Top Chinese magazine attacks fugitive tycoon over Abu Dhabi deals
Prominent Chinese financial magazine Caixin launched another salvo at fugitive tycoon Guo Wengui on Monday, accusing him of misusing funds from Abu Dhabi backers.
The report also shed light on how Guo financed his business by leveraging his repackaged assets.
Caixin is suing US-based Guo in the United States for defamation and has reported on his business ventures before, reports Guo has rejected.
Monday’s cover story claimed Guo borrowed US$1.5 billion from the Abu Dhabi backers in 2014 to inject into their jointly held fund ACA Capital.
It claimed Guo convinced the backers to accept his Chinese assets as collateral, although most of the property and stocks were already pledged to his Chinese creditors.
And instead of investing the money in “financial institutions” as promised, Guo used some of the funds to repay debts, renovate his home and buy a yacht, the report quoted a former employee as saying.
In 2015, Guo moved to the United States after his associate, former state security vice-minister Ma Jian, came under investigation for corruption.
When two Abu Dhabi board members of the joint fund visited Guo in the United States, they were told Guo was still backed by Chinese leaders, according to the report.
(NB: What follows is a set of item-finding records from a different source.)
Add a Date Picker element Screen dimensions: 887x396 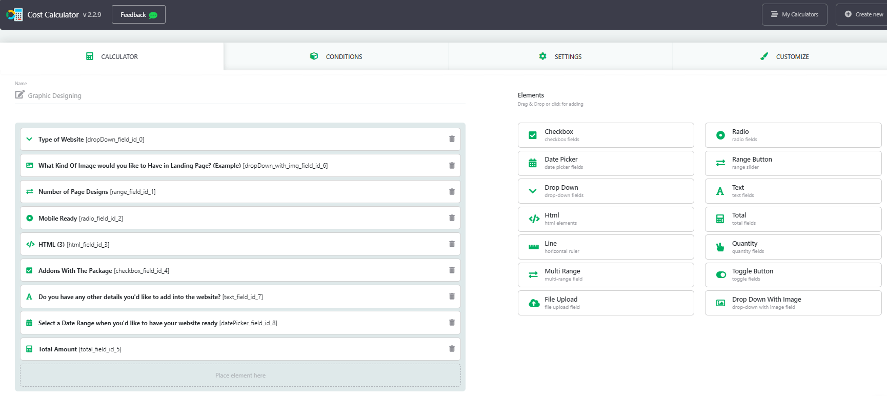click(x=606, y=163)
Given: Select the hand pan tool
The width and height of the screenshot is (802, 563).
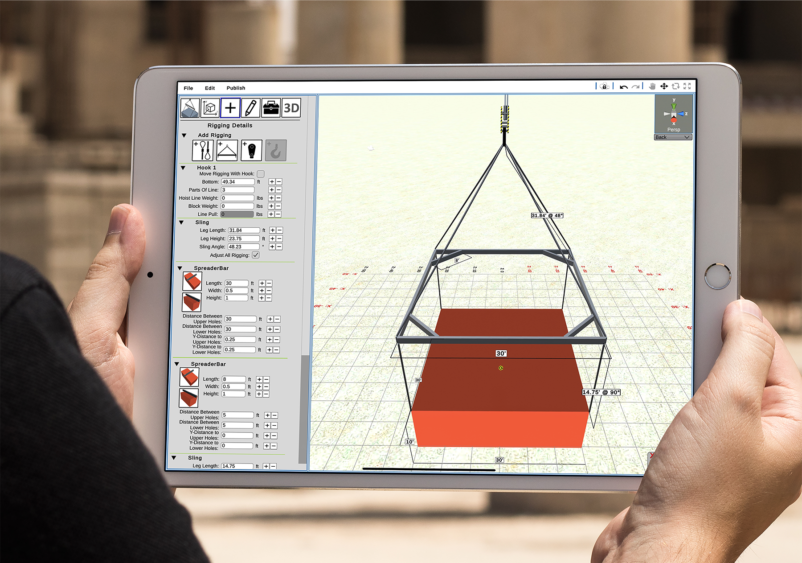Looking at the screenshot, I should (x=652, y=86).
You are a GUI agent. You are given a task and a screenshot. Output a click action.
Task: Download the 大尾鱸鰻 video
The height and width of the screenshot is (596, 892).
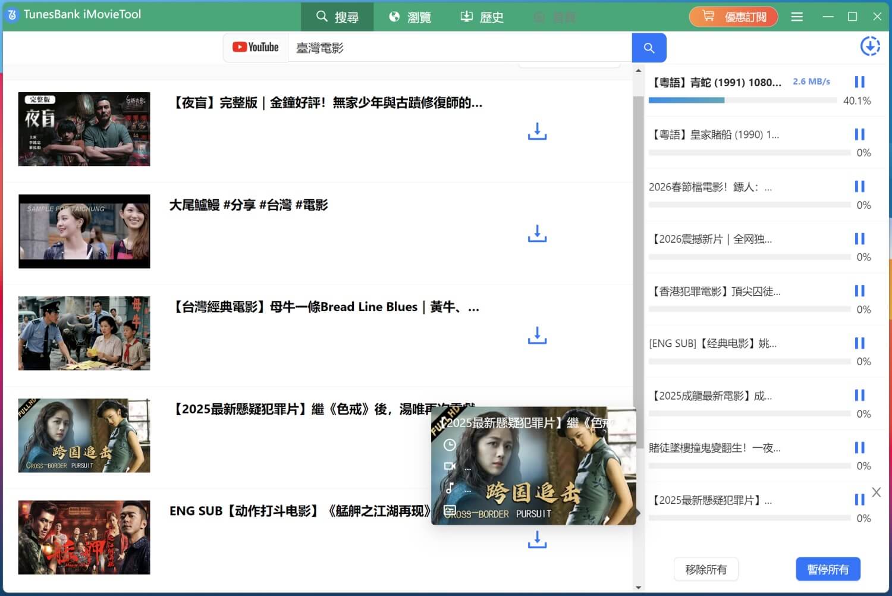tap(537, 234)
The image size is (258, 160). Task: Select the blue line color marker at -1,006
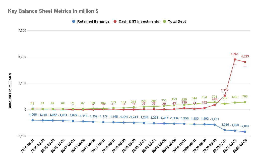click(x=32, y=120)
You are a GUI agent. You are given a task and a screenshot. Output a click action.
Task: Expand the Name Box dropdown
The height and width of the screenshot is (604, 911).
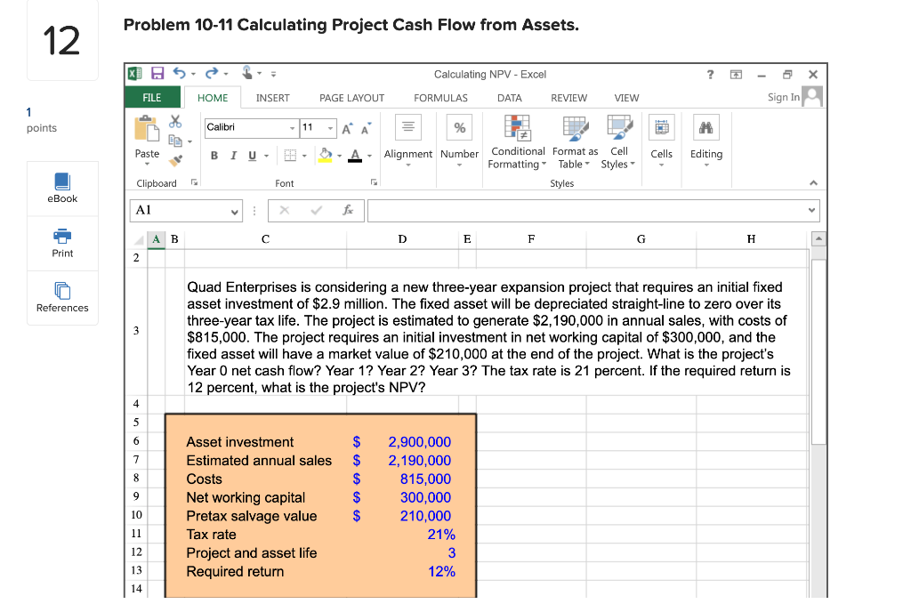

In May 2015, Guo received an extra US$1.5 billion loan from Abu Dhabi using his flat at The Sherry-Netherland Hotel in New York as part of the collateral.
Caixin said Guo used the money and various bank loans to buy 42 per cent of Hong Kong-listed shares in Haitong Securities, China’s second-biggest brokerage by assets, only for the investment to shrink in the stock market meltdown of 2015.
The report said Guo last year promised to transfer all his mainland assets to ACA Capital and his control of the joint fund to the Abu Dhabi authorities. In return, the Abu Dhabi backers agreed to double their loans to Guo to US$6 billion.
But Caixin claimed Guo was unlikely to meet the terms of the deal because his mainland assets had been frozen by the government.
It was not possible for the South China Morning Post to verify the claims in the report and there was no immediate response from Guo or the Abu Dhabi authorities to requests for comment on Monday night.
In a report published in May, Caixin said former British prime minister Tony Blair had introduced Guo to the Abu Dhabi royal family.
Guo denied the report in a video posted on Twitter, adding such articles were aimed at discrediting him.
Media outlets directly controlled by Beijing have also been publishing reports about Guo’s alleged wrongdoings since he started airing claims of corruption in the Communist Party online.
In April, Beijing asked Interpol to issue a global “red notice” for Guo’s arrest.